- Born: November 15, 1962 (age 63) England, United Kingdom
- Education: Kansas State University
- Employer(s): City and County of San Francisco
- Criminal charges: Honest services fraud
- Criminal penalty: 84 months in federal prison
- Criminal status: Incarcerated

= Mohammed Nuru =

American former civil servant

Mohammed Nuru (born November 15, 1962, England) is an American former civil servant and convicted criminal. He was formerly the Director of the San Francisco Department of Public Works from 2011 until 2020 where he was involved in a corruption scandal. He was convicted of honest services fraud and sentenced to 7 years in prison.

== Personal life ==
Nuru was born in the United Kingdom and raised on a farm in Nigeria. In 1983, he immigrated to the United States to study landscape architecture at Kansas State University.
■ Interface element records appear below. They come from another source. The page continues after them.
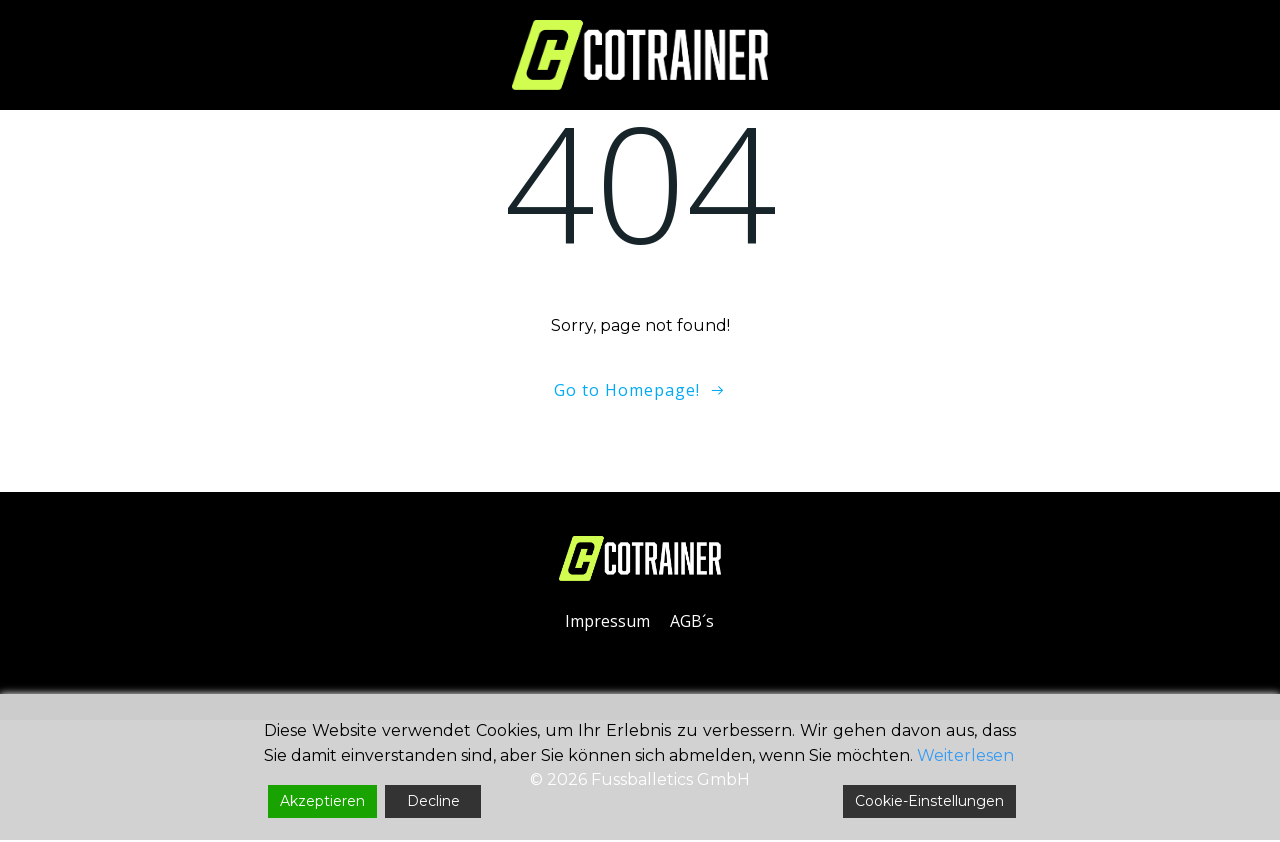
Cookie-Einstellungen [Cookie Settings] (929, 801)
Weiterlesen (965, 755)
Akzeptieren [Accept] (322, 801)
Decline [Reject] (433, 801)
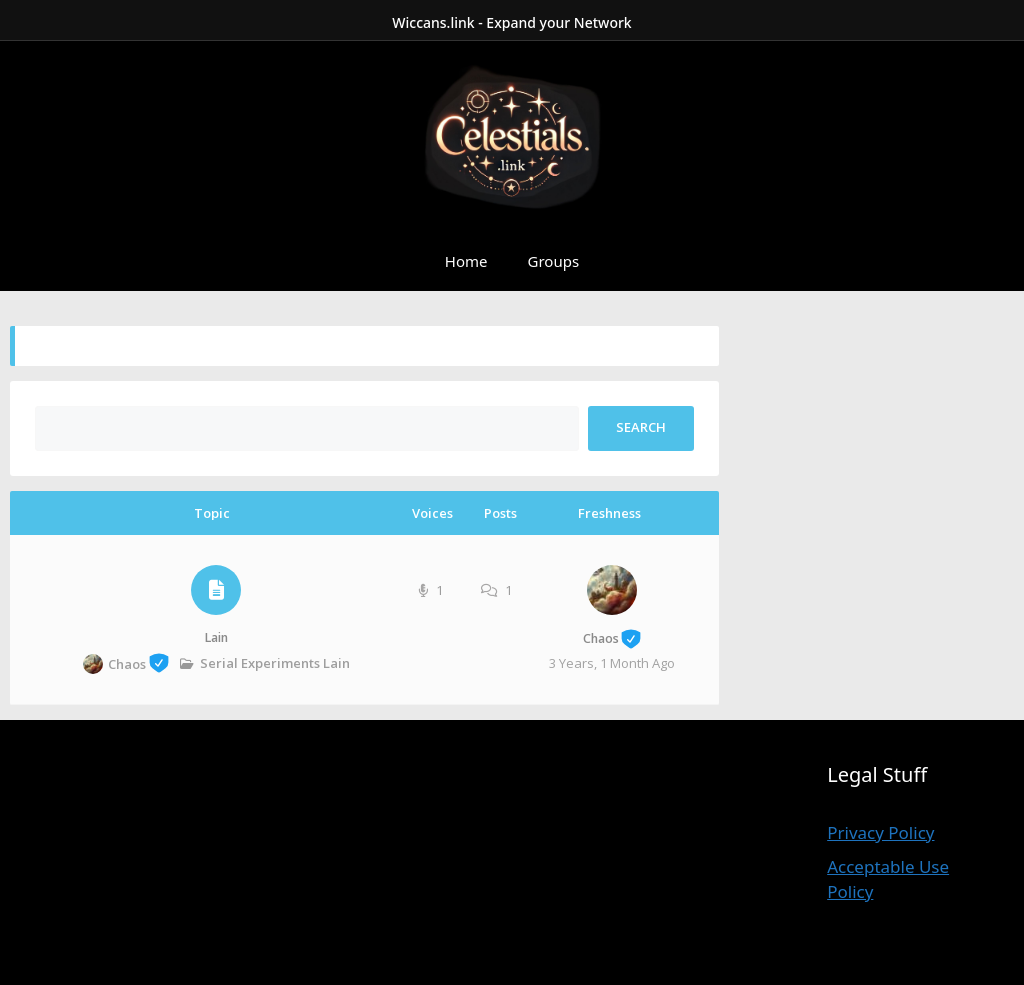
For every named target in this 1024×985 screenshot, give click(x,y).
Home (466, 261)
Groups (554, 261)
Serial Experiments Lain (275, 663)
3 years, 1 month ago (612, 663)
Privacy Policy (880, 832)
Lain (216, 637)
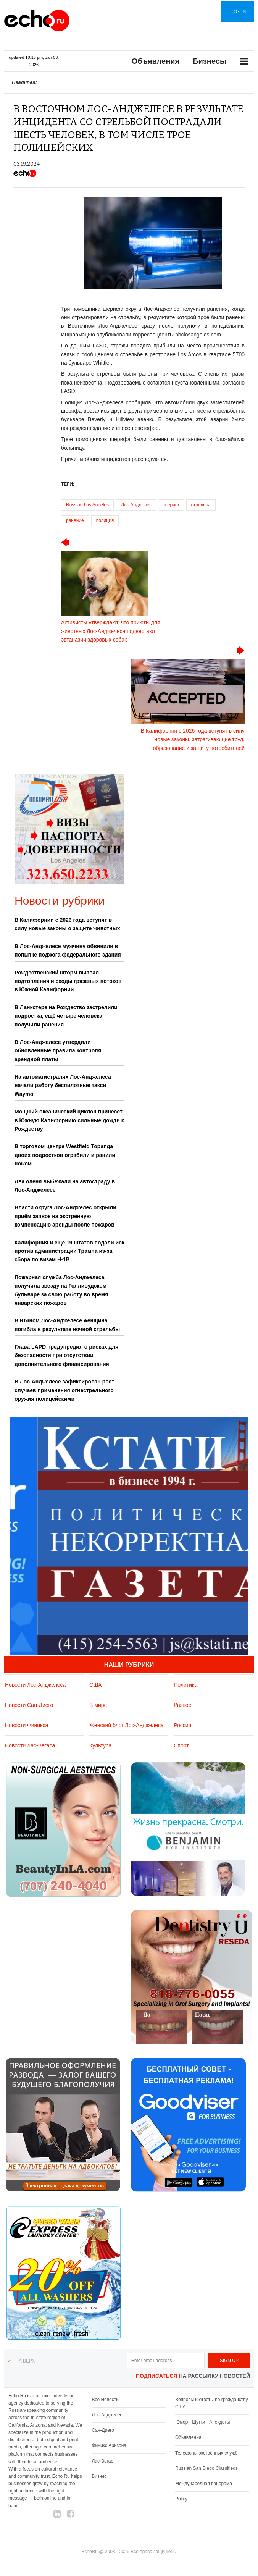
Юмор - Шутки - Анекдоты (202, 2422)
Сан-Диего (103, 2430)
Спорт (181, 1745)
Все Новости (105, 2399)
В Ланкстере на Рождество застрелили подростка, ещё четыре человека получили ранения (66, 1016)
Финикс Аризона (109, 2445)
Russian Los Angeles (87, 504)
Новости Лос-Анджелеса (35, 1685)
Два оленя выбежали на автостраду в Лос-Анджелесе (65, 1185)
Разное (182, 1705)
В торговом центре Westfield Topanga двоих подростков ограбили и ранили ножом (65, 1155)
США (95, 1685)
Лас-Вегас (102, 2461)
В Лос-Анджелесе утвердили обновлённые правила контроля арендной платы (58, 1050)
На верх (25, 2361)
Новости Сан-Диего (29, 1705)
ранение (75, 520)
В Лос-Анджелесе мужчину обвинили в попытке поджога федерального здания (68, 950)
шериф (171, 504)
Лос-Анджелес (136, 504)
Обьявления (188, 2437)
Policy (181, 2499)
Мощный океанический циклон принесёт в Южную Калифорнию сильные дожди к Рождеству (69, 1120)
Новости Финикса (26, 1725)
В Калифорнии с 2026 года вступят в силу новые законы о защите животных (67, 924)
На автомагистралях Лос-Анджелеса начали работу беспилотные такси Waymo (63, 1085)
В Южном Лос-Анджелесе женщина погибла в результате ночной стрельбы (67, 1324)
Nuru and San Francisco mayor London Breed dated. Following the corruption scandal, Breed acknowledged having accepted gifts from Nuru during her tenure as Mayor and was fined $8,292 for the ethics violation. The gift involved Nuru paying for repairs to Breed's car.

== Career ==
In 2011 Nuru became the director of the San Francisco Department of Public Works. During his time as director he worked to improve street sanitation and oversaw drastic changes to the Market Street corridor. Addressing homelessness was a major concern during his time as Director; however Nuru diverted homelessness alleviation funds to his friends.

Nuru was instrumental in adopting the use of liquid repellent paint on city infrastructure to discourage public urination.

He was the chairman of the board of directors at the Transbay Joint Powers Authority.

== Corruption scandal ==

Nuru was arrested by the FBI in January 2020 under charges of "corruption, bribery kickbacks and side deals".

Having previously been "placed on leave and removed from all decision-making since the arrest", Nuru resigned on February 10, 2020, as announced by Mayor Breed."

In June 2021 Nuru was arrested for brandishing a knife at the San Francisco-Marin Food Bank in Dogpatch in a case unconnected to the alleged bribery. Nuru underwent a court ordered psychiatric evaluation and no charges resulted from the arrest.

In January 2022 Nuru pled guilty to one count of fraud in exchange for a plea bargain. Nuru was subsequently sentenced to 84 months (7 years) in federal prison. After he was sentenced, Nuru was stripped of his city pension of $7,600 per month. In 2026, Nuru was released to a residential reentry center in San Francisco.

Over a dozen San Francisco employees and city contractors have been either charged or found guilty of bribery, money laundering, and fraud as part of the Nuru corruption scandal.